No dia seguinte fui, como sempre, a primeira a chegar e
encontro nosso personagem sentado no corredor, frente a uma mesinha de
datilógrafa e de terno e gravata! Interpelado explicou-me: sou humilde. O mais humilde. Não tenho nem sala, nem mesa. Mas me visto bem. Implorei em vão para
que saísse dali. À medida que foram chegando todos tentavam demovê-lo e ele com
extrema e muda humildade baixava a cabeça, mas dali não arredava pé. A
humildade havia sido exigida, entre outras razões, pelo inexplicável desprezo
que demonstrava por um analista de outra divisão. Um dia o Chefe solicitou que
ele a este procurasse para discutir a solução de um problema técnico. Ele
resistiu bravamente fornecendo argumentos absurdos e descabidos. Mas eis que o Chefe não transige e determina: não importa! Vá trocar umas idéias com ele.
Ao que meu querido amigo responde: Tá
legal. Vou trocar, mas vou sair perdendo!

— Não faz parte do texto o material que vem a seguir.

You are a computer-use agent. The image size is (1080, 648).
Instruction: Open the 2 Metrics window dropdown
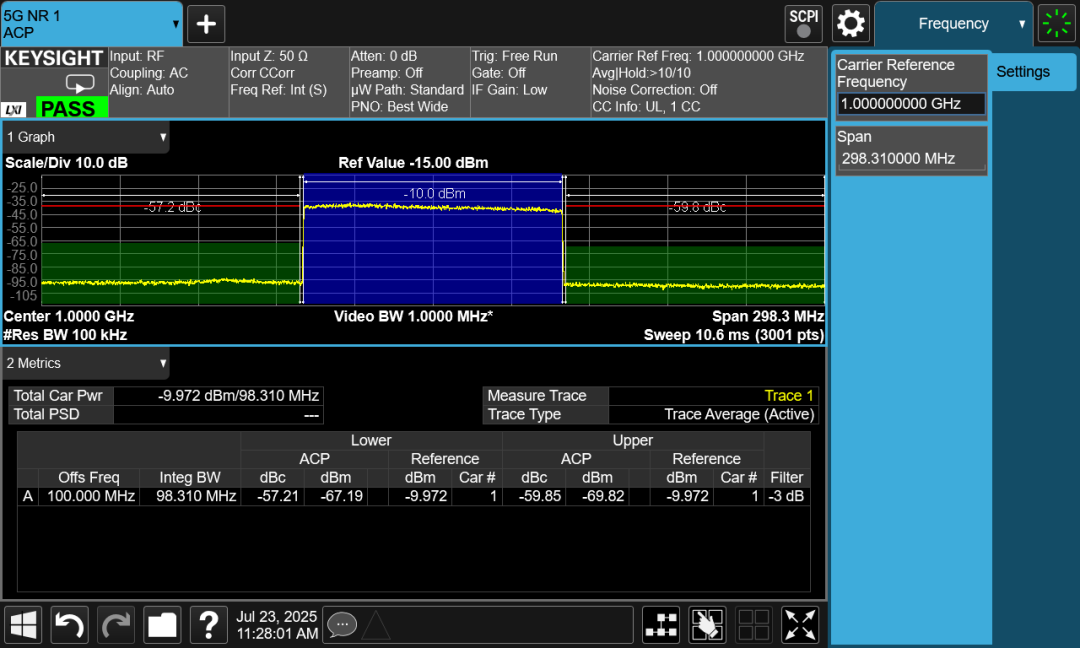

Em meio à noite, o horror do telefonema: ele morreu. Já nos tínhamos
separado. A DSR não mais existia na empresa. Só mesmo para sempre e dentro de
nós que naquela noite tão triste esperávamos pelo milagre. Com ele tudo era
possível. Mesmo ressuscitar. Mas pela primeira vez ele nos falhou. E ninguém
poderia entender por que nós desconsolados e abandonados rimos ao invés de
chorar quando um lembrou: não acredito
que nunca mais o vou ver chegar dando coice e rinchando. Era assim que ele
anunciava a chegada, todas as manhãs.
Minha filha lembra-se de outra chegada: eu o havia feito
portador de uma encomenda para ela e para meu genro que havia alugado uma casa
de verão em Marica, onde ele também passava as férias. Ele não os conhecia e os
deixou estarrecidos quando o viram irromper pela sala, tarde da noite, sem se
fazer anunciar. Era visível que não se tratava de um malfeitor e meu genro no
espanto exclamou: mas os cachorros não lhe morderam?! E a isto ele respondeu também muito
espantado: por que haveriam de me
morder?! Eu não os mordi!
É... ele não mordia... Nunca. Talvez por isso gentes e bichos
por ele se apaixonavam perdidamente. Como nós!